L’hiver est la saison de l’hypocrisie ; mais l’été, nous l’avons déjà dit, c’est la saison des vérités, et ce serait une idée heureuse pour une personne méfiante qui désirerait connaître la sincérité d’un caractère, que de revenir ici après une courte absence et d’y rester quelques jours incognito. Rien qu’à voir marcher les gens que l’on voudrait observer, on devinerait leur véritable pensée, on saurait jusqu’à quel point ils se métamorphosent pour vous plaire ; on verrait enfin comment ils sont loin de vous et loin de ceux qu’ils ont intérêt à captiver. Cette épreuve serait terrible… Qui sait ?… peut-être que non : dans ce pays, où les prétentions gâtent le naturel le plus gracieux, on n’est jamais plus aimable que lorsqu’on ne cherche pas à l’être ; peut-être que c’est au contraire la peine que l’on se donne pour séduire qui empêche d’être séduisant ; cela expliquerait le plaisant désespoir de ce spirituel infortuné qui s’écriait un jour, en parlant de ses succès auprès des femmes : « Ah ! si la femme que j’aime pouvait me voir auprès de celles que je n’aime pas, comme elle me trouverait charmant ! Je ne suis jamais aimable que quand je ne veux pas plaire… j’ai du malheur ! »

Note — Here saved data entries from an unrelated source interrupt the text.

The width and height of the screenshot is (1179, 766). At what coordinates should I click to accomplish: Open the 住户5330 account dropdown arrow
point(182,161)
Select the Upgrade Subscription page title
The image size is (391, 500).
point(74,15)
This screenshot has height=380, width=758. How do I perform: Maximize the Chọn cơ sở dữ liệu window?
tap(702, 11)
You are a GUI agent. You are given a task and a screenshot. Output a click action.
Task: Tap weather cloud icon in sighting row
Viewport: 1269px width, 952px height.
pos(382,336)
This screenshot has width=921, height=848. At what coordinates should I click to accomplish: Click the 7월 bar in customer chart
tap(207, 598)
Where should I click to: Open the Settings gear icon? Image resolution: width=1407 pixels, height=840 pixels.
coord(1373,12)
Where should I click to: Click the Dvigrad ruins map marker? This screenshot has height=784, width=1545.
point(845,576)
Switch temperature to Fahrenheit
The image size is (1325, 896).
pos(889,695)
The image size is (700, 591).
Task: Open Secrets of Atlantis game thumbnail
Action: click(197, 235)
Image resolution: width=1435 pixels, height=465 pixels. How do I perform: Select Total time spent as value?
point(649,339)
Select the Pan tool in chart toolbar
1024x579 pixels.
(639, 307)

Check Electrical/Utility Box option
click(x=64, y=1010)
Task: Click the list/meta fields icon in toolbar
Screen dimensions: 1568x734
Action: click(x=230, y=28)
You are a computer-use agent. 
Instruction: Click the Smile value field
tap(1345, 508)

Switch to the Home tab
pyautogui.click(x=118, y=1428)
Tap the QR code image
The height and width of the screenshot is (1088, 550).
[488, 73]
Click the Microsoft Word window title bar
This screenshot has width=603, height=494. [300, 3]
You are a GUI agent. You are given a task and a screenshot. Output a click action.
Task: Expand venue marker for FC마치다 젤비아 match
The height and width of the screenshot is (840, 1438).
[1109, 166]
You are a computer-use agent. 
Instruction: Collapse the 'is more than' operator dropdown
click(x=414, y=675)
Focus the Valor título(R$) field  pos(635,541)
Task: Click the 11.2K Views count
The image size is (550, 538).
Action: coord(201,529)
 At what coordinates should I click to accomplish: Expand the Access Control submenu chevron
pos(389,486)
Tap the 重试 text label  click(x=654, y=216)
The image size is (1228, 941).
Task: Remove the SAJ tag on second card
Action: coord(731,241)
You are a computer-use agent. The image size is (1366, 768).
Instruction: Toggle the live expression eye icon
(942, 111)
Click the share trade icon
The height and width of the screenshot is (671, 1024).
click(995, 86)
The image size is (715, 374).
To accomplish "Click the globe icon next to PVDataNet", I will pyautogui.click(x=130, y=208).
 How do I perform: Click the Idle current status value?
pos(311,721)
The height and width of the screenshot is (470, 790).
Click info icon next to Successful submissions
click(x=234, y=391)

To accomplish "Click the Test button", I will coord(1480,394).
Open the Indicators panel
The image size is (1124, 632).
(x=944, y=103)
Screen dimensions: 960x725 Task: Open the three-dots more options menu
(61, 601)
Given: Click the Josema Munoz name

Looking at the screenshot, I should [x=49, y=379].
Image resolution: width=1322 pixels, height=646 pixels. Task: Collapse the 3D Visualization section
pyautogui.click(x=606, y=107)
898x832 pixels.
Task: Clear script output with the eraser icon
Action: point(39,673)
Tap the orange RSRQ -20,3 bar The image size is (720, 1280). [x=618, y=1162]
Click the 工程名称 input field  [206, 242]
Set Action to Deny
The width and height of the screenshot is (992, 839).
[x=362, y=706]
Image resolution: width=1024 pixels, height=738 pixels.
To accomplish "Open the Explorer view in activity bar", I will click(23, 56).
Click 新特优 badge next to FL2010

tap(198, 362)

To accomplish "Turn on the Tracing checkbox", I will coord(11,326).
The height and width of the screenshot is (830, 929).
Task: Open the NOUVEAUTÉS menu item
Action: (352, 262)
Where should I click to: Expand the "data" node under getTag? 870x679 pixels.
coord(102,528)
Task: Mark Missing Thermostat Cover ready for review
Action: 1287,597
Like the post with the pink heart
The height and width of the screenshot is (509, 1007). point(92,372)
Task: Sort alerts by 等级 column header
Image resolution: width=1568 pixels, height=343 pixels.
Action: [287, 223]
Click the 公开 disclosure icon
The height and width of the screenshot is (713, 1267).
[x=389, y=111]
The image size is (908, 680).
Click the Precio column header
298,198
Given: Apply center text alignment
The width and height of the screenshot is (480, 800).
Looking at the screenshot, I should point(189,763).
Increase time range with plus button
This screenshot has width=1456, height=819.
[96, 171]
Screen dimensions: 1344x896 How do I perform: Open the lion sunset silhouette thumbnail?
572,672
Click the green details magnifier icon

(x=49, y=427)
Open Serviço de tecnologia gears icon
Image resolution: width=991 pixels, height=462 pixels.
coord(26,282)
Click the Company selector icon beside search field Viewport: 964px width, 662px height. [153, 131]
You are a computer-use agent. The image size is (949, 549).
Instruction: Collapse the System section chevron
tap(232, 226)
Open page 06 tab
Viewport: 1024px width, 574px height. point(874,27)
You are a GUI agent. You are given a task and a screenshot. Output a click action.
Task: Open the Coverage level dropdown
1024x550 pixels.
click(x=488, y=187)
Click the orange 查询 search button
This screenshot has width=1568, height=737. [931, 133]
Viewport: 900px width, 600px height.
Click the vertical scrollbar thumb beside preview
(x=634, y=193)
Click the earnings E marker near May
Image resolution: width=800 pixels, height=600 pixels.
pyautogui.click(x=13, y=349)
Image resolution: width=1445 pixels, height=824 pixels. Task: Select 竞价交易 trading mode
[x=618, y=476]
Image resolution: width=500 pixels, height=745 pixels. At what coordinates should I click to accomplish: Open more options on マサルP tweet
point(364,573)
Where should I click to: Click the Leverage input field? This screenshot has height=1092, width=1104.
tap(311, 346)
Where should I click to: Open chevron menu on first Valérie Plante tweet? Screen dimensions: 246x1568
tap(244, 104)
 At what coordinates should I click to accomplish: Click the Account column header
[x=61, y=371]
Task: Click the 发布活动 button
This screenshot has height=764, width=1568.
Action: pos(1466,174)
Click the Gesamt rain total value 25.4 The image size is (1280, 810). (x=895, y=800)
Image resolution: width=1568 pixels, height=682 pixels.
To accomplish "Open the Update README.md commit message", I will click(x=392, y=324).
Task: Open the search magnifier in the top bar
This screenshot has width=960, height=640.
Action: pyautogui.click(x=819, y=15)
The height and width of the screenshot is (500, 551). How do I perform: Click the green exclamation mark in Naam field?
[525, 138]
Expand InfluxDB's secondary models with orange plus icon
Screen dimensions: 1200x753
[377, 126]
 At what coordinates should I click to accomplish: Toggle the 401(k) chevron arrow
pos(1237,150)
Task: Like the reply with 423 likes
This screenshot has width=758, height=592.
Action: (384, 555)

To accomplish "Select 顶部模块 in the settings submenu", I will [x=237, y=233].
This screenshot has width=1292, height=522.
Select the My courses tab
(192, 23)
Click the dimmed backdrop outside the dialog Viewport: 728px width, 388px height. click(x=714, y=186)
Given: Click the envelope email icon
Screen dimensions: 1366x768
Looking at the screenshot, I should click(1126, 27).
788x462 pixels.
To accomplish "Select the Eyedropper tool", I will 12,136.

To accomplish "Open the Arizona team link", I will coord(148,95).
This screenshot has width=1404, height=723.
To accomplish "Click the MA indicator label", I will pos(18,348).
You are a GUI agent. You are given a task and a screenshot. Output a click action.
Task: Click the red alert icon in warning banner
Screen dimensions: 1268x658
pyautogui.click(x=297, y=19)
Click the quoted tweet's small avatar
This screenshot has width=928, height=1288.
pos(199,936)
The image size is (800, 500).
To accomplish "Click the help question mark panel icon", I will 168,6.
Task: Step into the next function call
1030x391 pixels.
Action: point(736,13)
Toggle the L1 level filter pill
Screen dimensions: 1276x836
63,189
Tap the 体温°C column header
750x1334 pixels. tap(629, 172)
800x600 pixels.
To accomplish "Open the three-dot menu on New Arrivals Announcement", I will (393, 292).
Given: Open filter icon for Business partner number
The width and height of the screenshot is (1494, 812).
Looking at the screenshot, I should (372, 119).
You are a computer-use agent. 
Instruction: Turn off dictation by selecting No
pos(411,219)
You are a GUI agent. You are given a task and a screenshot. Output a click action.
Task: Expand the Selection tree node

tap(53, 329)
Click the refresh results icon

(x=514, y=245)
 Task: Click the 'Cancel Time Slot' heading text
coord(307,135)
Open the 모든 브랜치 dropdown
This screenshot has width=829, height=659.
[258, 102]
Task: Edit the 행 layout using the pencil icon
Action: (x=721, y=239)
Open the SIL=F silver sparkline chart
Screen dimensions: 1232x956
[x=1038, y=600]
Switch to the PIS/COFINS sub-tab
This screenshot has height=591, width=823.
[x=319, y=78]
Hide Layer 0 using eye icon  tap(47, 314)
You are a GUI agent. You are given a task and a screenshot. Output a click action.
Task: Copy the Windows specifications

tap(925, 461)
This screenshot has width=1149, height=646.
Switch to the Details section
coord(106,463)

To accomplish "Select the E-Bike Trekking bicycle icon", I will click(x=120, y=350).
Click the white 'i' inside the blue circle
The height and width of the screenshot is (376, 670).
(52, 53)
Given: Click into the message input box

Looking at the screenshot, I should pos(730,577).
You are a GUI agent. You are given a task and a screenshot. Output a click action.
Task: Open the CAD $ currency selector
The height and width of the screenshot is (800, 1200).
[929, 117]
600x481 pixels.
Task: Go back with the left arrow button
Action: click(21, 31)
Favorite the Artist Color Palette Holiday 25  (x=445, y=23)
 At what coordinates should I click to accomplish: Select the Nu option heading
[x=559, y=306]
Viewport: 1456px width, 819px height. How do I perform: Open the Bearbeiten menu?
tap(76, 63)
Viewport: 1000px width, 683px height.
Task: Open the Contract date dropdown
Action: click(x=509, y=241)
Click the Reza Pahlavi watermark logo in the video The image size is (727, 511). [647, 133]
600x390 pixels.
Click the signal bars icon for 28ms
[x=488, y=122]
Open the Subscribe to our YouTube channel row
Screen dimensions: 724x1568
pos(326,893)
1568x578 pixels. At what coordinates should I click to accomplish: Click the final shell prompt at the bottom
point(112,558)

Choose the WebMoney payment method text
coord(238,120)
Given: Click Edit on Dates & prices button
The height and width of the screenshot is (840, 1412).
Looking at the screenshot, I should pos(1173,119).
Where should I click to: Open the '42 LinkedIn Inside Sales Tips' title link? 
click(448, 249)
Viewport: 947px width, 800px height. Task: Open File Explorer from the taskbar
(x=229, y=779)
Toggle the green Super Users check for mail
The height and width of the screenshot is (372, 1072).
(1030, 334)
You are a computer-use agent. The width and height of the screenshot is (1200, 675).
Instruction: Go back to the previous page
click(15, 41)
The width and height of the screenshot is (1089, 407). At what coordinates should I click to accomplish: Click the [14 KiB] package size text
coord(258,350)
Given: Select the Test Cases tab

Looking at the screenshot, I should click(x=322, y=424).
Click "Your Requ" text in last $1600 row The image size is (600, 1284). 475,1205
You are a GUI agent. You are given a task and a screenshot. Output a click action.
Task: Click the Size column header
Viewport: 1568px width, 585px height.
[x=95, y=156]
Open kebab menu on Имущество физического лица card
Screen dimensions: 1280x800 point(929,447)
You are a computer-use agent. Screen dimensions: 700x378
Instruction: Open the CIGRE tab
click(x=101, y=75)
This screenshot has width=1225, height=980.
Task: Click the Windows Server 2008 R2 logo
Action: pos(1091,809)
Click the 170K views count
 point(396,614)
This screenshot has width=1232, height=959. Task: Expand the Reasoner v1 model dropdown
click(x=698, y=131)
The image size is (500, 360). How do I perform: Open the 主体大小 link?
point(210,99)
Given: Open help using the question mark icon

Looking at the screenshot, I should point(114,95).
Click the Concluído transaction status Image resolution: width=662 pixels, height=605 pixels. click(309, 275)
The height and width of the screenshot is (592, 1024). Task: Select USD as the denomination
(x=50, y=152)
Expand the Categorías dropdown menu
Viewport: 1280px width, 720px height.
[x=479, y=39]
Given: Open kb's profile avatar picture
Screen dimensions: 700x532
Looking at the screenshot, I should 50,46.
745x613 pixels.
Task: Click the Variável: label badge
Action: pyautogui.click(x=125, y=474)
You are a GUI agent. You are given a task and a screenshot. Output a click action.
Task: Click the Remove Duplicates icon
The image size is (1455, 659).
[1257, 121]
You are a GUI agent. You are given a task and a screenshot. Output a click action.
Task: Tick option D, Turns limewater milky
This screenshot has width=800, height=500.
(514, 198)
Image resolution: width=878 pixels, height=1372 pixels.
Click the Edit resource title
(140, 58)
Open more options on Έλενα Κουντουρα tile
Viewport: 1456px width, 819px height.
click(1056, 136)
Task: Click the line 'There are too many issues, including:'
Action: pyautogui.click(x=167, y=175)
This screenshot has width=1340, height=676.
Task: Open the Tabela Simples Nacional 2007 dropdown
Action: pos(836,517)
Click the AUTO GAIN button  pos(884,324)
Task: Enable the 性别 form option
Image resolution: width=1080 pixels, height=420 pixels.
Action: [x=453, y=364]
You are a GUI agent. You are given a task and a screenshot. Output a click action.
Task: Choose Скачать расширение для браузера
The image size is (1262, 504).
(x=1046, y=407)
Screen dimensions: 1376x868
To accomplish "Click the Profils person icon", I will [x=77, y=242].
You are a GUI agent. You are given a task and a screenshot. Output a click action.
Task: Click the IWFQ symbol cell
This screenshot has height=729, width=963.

Vers cinq ou six heures, Paris se réveille un peu, et quelques élégants daignent se montrer çà et là. Les personnes qui reviennent de la campagne, pendant la semaine, n’ont rien de champêtre dans leur conversation. « Qu’avez-vous fait ? — Nous avons joué au whist… » C’était bien la peine d’aller à la campagne pour ne goûter que ce plaisir-là ! On parle aussi de quelques accidents arrivés sur les chemins de fer par l’imprudence des voyageurs. Dernièrement, l’un d’eux s’obstinait à sortir la tête et le bras hors du wagon : « Monsieur, lui dit un employé, prenez garde ; le convoi de retour, en passant, peut vous heurter et vous broyer le bras ou la tête. — J’ai payé mes trente sous, dit le stoïque voyageur, j’ai le droit de faire ce que je veux ; vous n’avez rien à me dire… » Que voulez-vous qu’on fasse avec des voyageurs spirituels comme ceux-là ? S’il n’arrive pas plus d’accidents, c’est un miracle. Nous disions l’autre jour que notre éducation parlementaire n’était pas encore faite ; il nous semble que notre éducation industrielle est encore moins avancée. Que de temps et de malheurs ne faudrait-il pas avant de faire comprendre à ces orgueilleux indisciplinés que risquer sa vie par une imprudence stupide ce n’est pas du courage, et que se soumettre à un règlement intelligent et charitable ce n’est pas de la servilité ! C’est un beau défaut que la sottise, parce qu’il est bien incurable et bien complet. Vous dites à un sot : « Monsieur, faites attention, il y a un fossé dans ce chemin. » Il prend un air digne et vous répond : « Monsieur, je ne reçois d’avis de personne ! » — Va donc, mais n’oublie pas cette maxime : « Celui qui a refusé des avis demande bientôt des secours. » Ce pauvre pays est incorrigible. Ici tout le monde est fier d’être sot, et le sot le plus sot trouve encore un sot qui l’admire.